2. Framework and Required Python Packages
Please install the necessary Python packages via Conda or Pip before using the platform.
1 | import os |
3. Program File Directory
- data: Stores the training and testing datasets.
- logs.log: Records the log information generated by the platform during operation.
- mlruns: Manages machine learning experiment logs and training records using MLflow.
- main.py: Contains the main program code for the machine learning analysis platform.
4. Design and Approach
(1) Initial Concept of the Program
Initially, I aimed to implement a data flow that could capture the machine learning (ML) process, including information such as training data, whether the data was pre-processed, the real data input into ML after deployment, and ML’s predictions. Additionally, I aimed to gather information regarding runtime anomalies (e.g., memory overflow or CPU overload), hardware errors, real input data formats, and data abnormalities. These records would be saved as JSON files to serve as an interface for other parts of the project. I initially used OpenCV to capture camera information, object movement times, and anomaly details.

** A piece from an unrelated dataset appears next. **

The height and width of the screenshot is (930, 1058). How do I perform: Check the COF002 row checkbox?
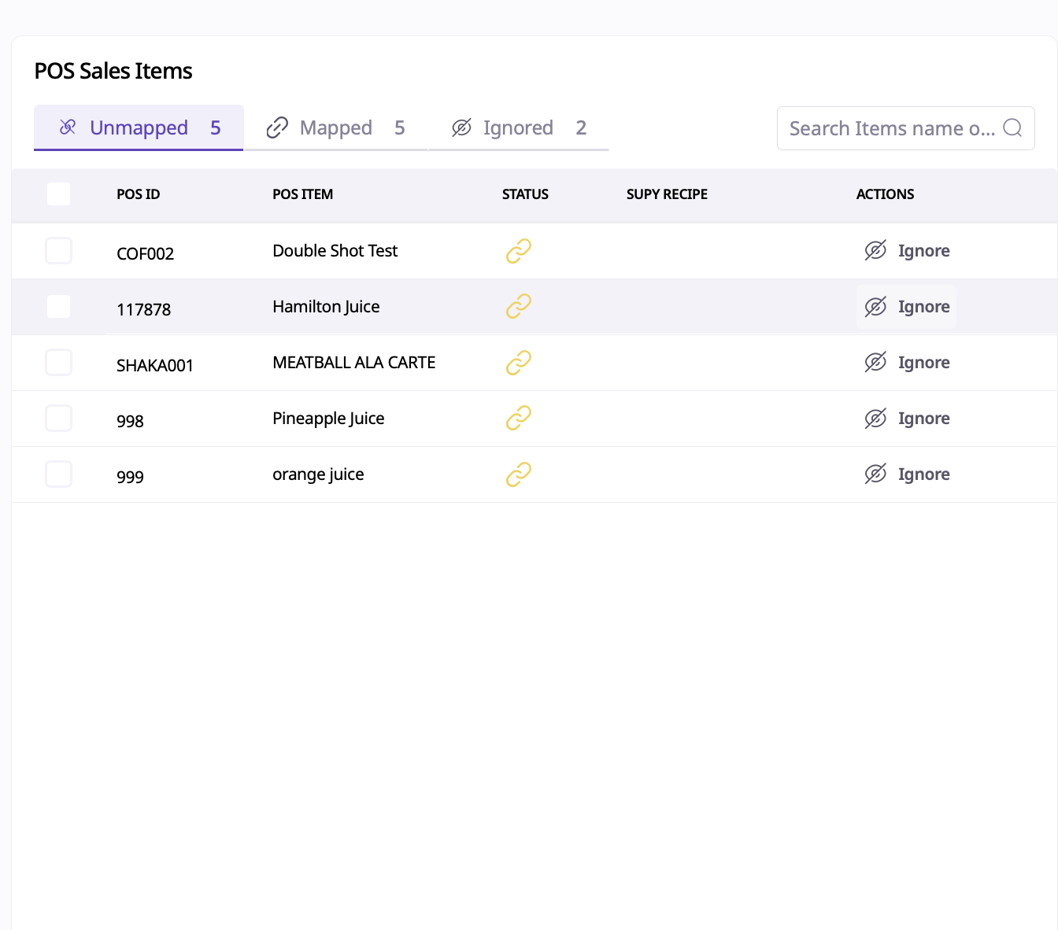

However, I soon realised a significant limitation: using specific machine learning models with bespoke methods and parameters would not yield a general solution. Since machine learning does not employ a uniform template for all tasks, finding a general approach that could accommodate a specific method as a subset became necessary.
(2) Program Design
Machine learning relies heavily on data science methodologies. I used UCI datasets to source the required data and allowed developers to define these datasets independently, utilising pandas-profiling for data definition, analysis, and visualisation. The generated reports were stored as JSON files to assist engineers in model development and accountability.
The machine learning process generally involves collecting data, exploring and pre-processing the data, training the model, evaluating it, and finally optimising the model.
For the machine learning analysis, I used the pycaret library for modelling and analysis, employing regression and classification techniques. The program starts by extracting all column names from the dataset, enabling developers to select the desired features, followed by selecting appropriate algorithms based on the task. The entire process, including the logs, is saved in the logs.log file using pycaret.
To manage the models and track predictions, I employed MLflow (MLflow Website). MLflow’s Tracking feature records parameters and results from each run, providing visualisations of model performance. Conveniently, MLflow is already integrated with pycaret, allowing seamless management of training records and logs during execution. Developers can access detailed information by invoking the load_model function, and only need to provide a dataset to complete model predictions.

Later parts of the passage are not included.